Provided information:
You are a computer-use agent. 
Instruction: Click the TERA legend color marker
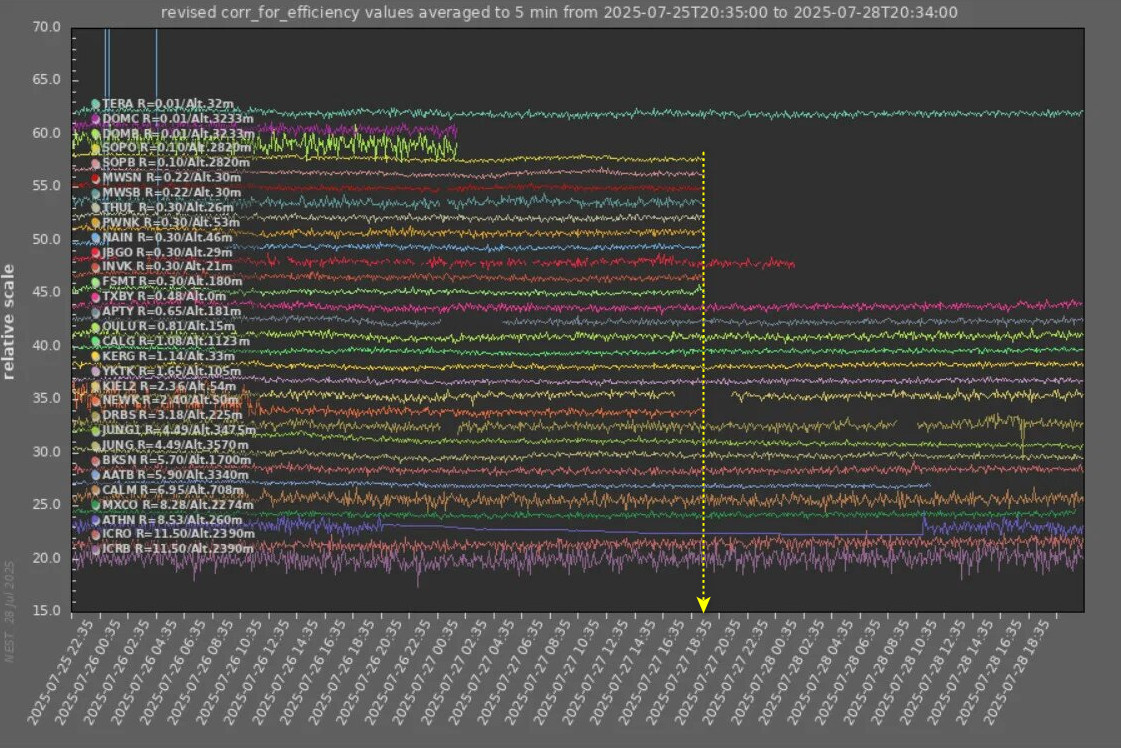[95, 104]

==

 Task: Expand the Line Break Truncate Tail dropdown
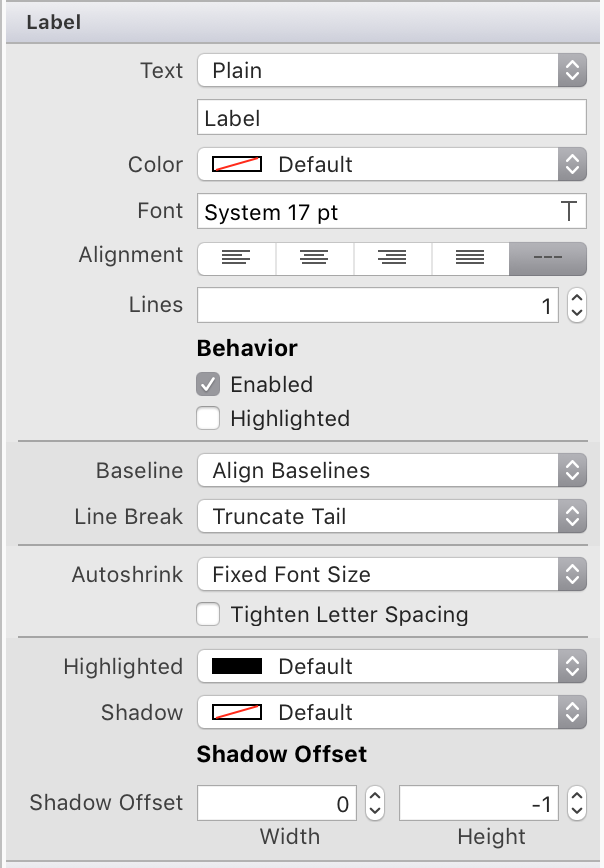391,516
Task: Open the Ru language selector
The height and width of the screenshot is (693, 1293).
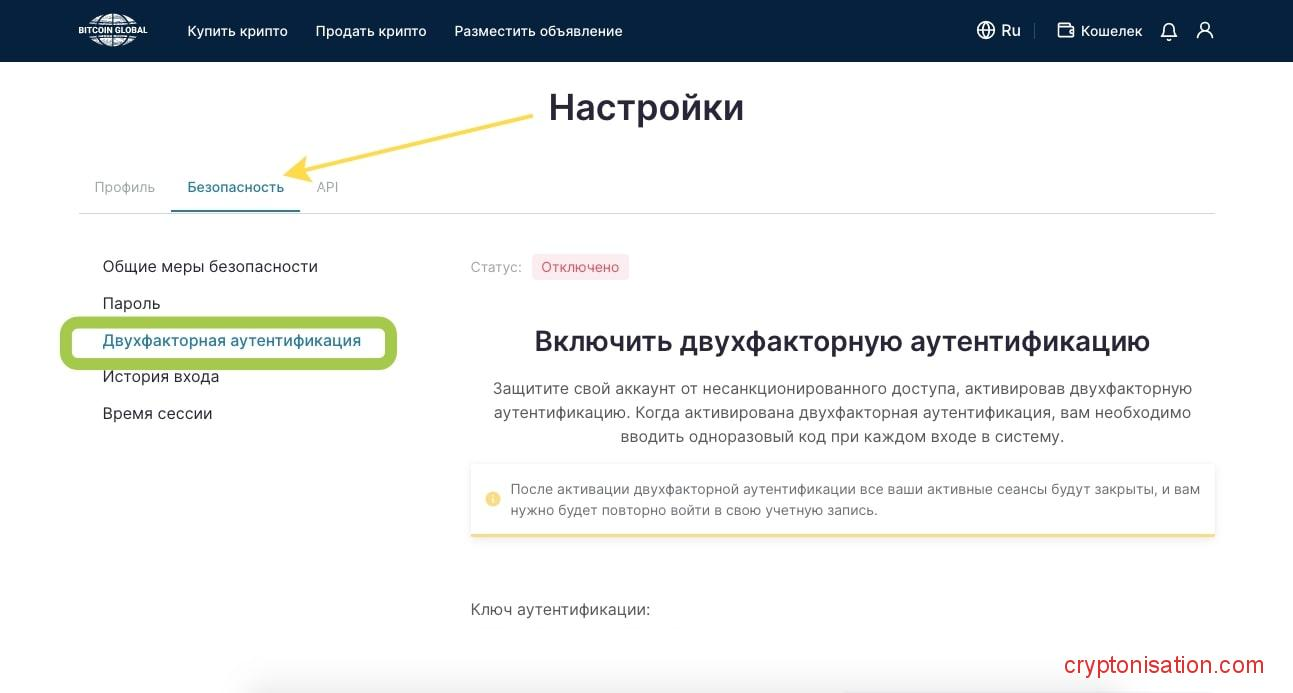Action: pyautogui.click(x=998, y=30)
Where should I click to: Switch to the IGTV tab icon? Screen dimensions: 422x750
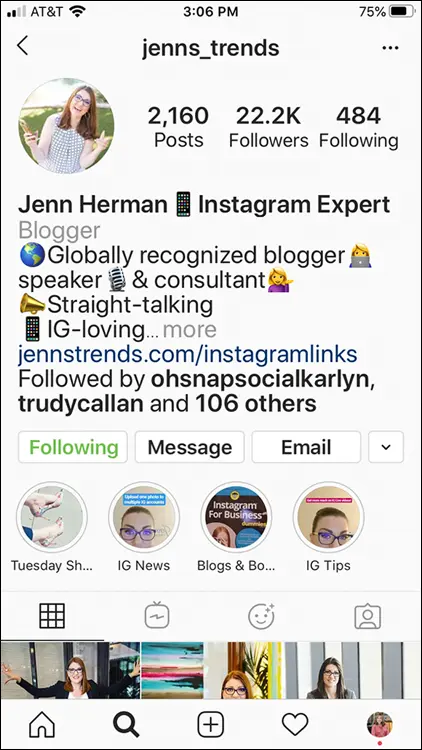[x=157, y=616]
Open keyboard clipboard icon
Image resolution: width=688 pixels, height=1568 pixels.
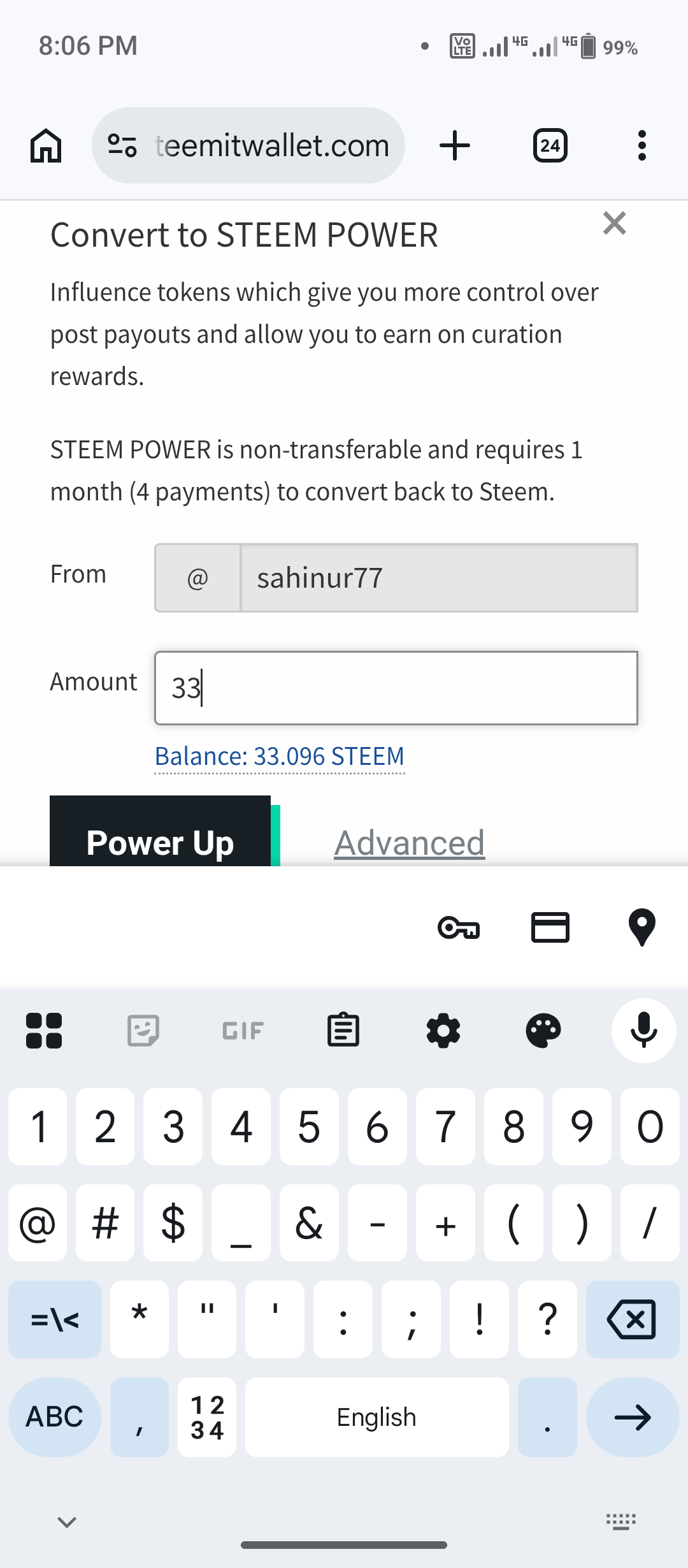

What needs to be done: Print everything from the line with "Task: Expand the" down to the line with "Image resolution: width=688" in the entries above, both lines included and nothing more, without the pictures.

Reply to the task:
 Task: Expand the Line Break Truncate Tail dropdown
391,516
Task: Open the Ru language selector
The height and width of the screenshot is (693, 1293).
Action: pyautogui.click(x=998, y=30)
Where should I click to: Switch to the IGTV tab icon? Screen dimensions: 422x750
[x=157, y=616]
Open keyboard clipboard icon
Image resolution: width=688 pixels, height=1568 pixels.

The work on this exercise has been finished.